Readeriam on Evicting Moral Courage:
Not long ago, I made the mistake of bringing up the concept of moral courage in a comments section elsewhere. Almost immediately, that idea was dismissed, even pooh-poohed, and I assume it was because the word “moral” is immediately associated with religion and petty "moralism." But moral courage isn’t about that (although, at its best, religion can, and I think should, promote it). Moral courage is an ethical construct, a way of approaching the world and our core responsibilities in it that transcend any particular religion or time or place. It defines us as thinking human beings who can face not just our physical fears (which are predicated on failure) but our ethical ones (which are predicated on success).

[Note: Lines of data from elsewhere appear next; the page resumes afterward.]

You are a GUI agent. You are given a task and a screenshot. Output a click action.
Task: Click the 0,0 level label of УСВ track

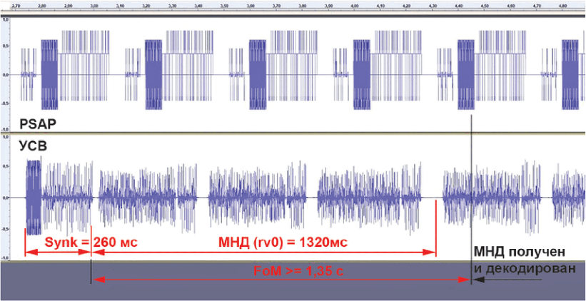[5, 198]
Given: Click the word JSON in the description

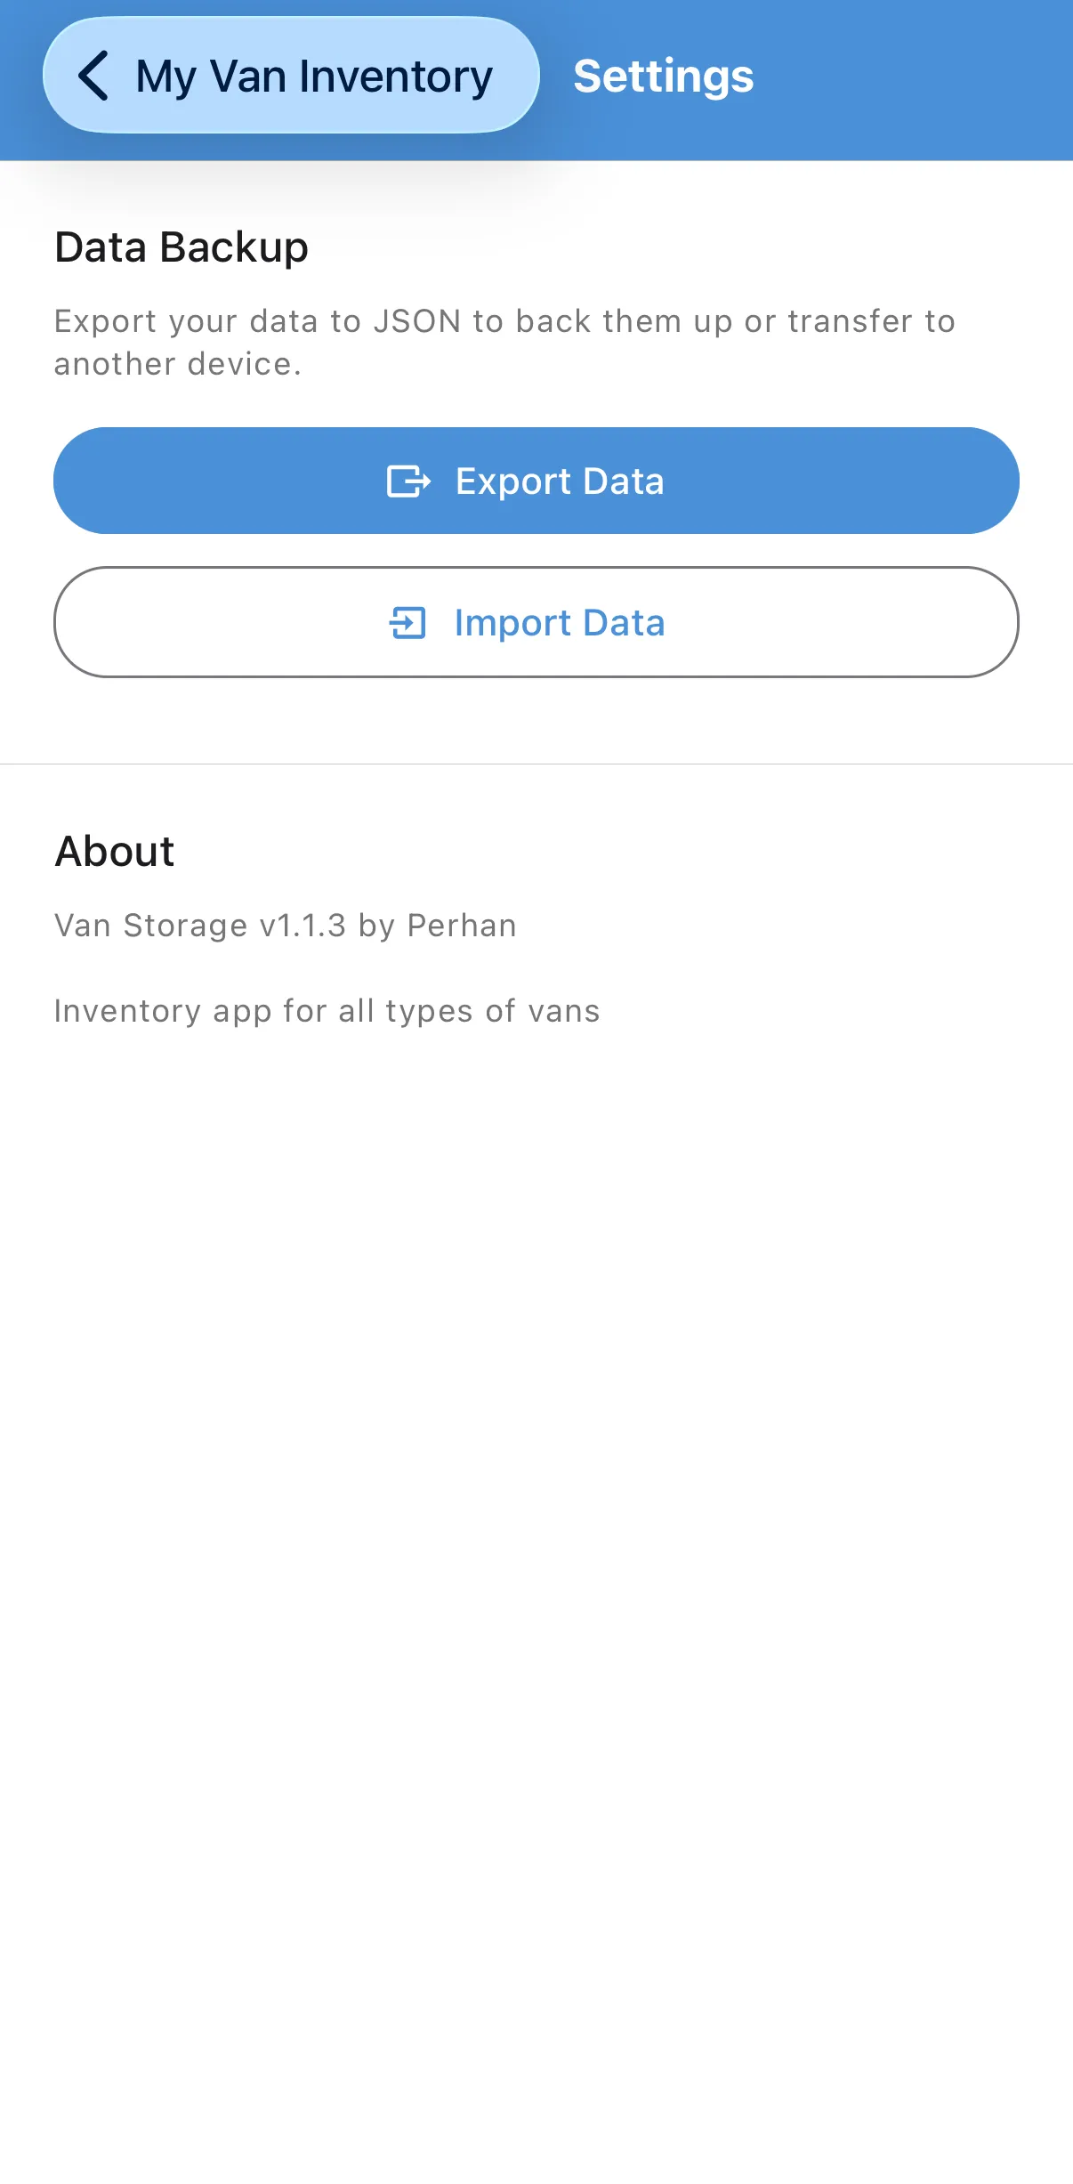Looking at the screenshot, I should click(416, 321).
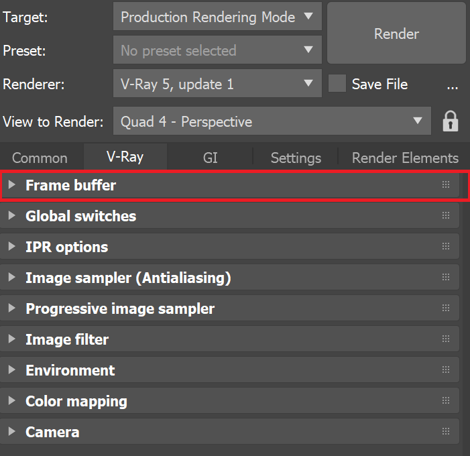Viewport: 470px width, 456px height.
Task: Open the Preset dropdown
Action: (x=217, y=50)
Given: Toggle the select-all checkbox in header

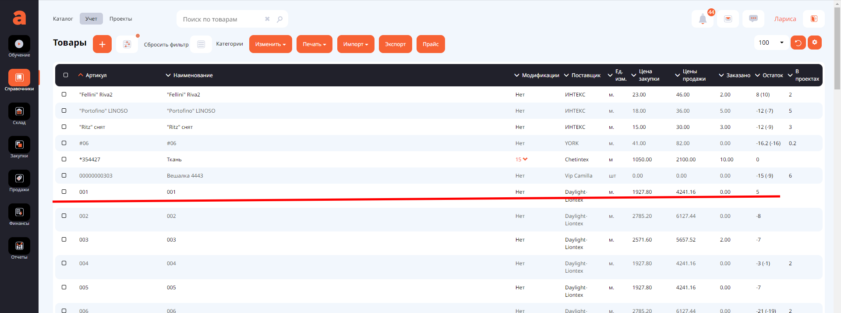Looking at the screenshot, I should 66,75.
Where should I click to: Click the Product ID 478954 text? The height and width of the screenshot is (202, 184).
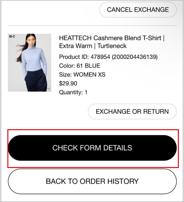pos(85,57)
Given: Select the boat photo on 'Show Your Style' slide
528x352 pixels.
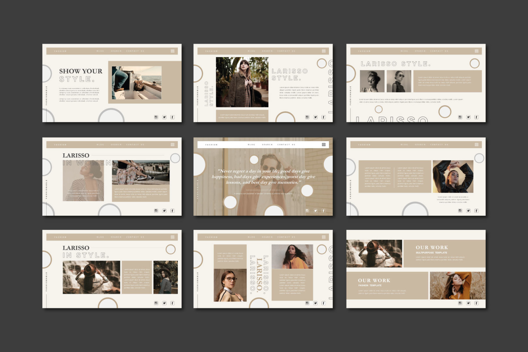Looking at the screenshot, I should coord(137,83).
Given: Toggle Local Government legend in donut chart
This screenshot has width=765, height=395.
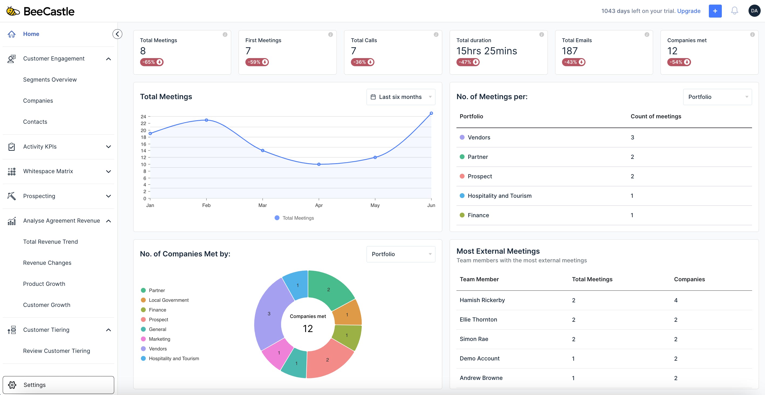Looking at the screenshot, I should [x=168, y=300].
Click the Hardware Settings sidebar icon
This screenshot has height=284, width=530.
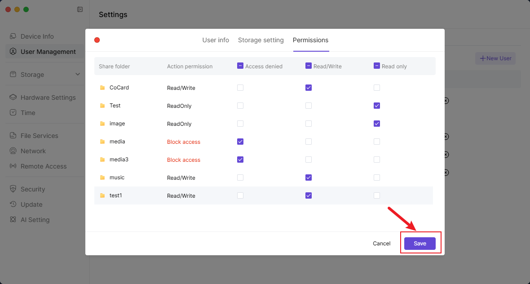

Callimachus has had so many quotable posts, it's difficult to pick one (so go read them all). This one especially, resonated with me--War or No War:
The main difference among Americans today is that some of us believe the United States is at war, a dangerous war against a desperate enemy. And other people don't believe that's true at all. To the non-believers, the people who are waging war look insanely violent, paranoid, and unstable, and to the people at war it takes great mental effort to look at those who don't believe it and not see appeasers and useful idiots, if not outright traitors.


Cathy Young on how we treat Holocaust and Gulag deniers:
There is, however, another issue here. Our insistence that the truth about the Holocaust be respected is admirable; not so the double standard that applies to the ideologically driven denial and minimization of other crimes against humanity -- such as Stalin's Gulag.